→ TASK TO CARRY OUT: From the Central Oregon for Obama page, print everything from "Central Oregon for" down to "is discouraged). Onward!".

→ DOCUMENT TEXT:
Welcome!

Central Oregon for Obama is created as a watering hole, a power outlet, a type of tribal council to promote the 2008 presidential campaign of Barack Obama. Though non-religious in nature, envision this site as an Amish barn raising: good folk coming together to build something substantial where before nothing stood. Each participant brings their own tools and materials. Pushing the Amish image a bit further, we aim to be strong, and good-natured. We aim to promote Barack Obama, as opposed to savaging other candidates. Barns and flames are not a good mix. Comments should be focused on political and philosophical debate, not on personal attacks (i.e. flaming is discouraged). Onward!

Friday, March 14, 2008

Full content of Obama's response to the Pastor Wright controversy, published in The Huffington Post:

Barack Obama: On My Faith and My Church

The pastor of my church, Rev. Jeremiah Wright, who recently preached his last sermon and is in the process of retiring, has touched off a firestorm over the last few days. He's drawn attention as the result of some inflammatory and appalling remarks he made about our country, our politics, and my political opponents.

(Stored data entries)
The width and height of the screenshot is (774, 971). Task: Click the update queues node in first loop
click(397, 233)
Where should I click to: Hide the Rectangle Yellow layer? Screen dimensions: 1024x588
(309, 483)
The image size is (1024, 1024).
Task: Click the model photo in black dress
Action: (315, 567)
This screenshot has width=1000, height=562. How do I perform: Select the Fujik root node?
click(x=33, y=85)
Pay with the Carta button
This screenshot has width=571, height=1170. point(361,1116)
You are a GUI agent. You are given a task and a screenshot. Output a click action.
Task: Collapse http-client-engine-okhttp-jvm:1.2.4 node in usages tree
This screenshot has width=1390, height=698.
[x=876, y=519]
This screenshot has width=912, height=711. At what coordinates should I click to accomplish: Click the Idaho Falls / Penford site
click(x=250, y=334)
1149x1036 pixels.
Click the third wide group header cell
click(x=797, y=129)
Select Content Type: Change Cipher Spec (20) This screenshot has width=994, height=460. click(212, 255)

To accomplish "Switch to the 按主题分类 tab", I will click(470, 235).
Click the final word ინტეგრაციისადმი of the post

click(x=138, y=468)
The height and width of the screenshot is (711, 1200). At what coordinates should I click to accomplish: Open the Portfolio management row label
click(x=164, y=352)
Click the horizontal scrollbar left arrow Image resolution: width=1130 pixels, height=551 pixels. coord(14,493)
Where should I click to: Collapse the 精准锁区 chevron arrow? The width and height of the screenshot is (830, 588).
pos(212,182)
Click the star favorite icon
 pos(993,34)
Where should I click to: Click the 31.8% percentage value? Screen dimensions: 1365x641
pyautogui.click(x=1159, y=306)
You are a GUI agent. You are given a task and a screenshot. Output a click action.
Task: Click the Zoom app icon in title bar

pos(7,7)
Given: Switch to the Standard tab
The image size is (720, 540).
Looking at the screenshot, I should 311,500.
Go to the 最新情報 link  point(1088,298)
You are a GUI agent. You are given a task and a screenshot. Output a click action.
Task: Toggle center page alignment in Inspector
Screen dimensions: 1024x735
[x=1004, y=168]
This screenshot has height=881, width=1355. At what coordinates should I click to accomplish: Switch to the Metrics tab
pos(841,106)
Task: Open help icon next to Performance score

→ OUTPUT FOR THIS EXERCISE:
Central Oregon for Obama is created as a watering hole, a power outlet, a type of tribal council to promote the 2008 presidential campaign of Barack Obama. Though non-religious in nature, envision this site as an Amish barn raising: good folk coming together to build something substantial where before nothing stood. Each participant brings their own tools and materials. Pushing the Amish image a bit further, we aim to be strong, and good-natured. We aim to promote Barack Obama, as opposed to savaging other candidates. Barns and flames are not a good mix. Comments should be focused on political and philosophical debate, not on personal attacks (i.e. flaming is discouraged). Onward!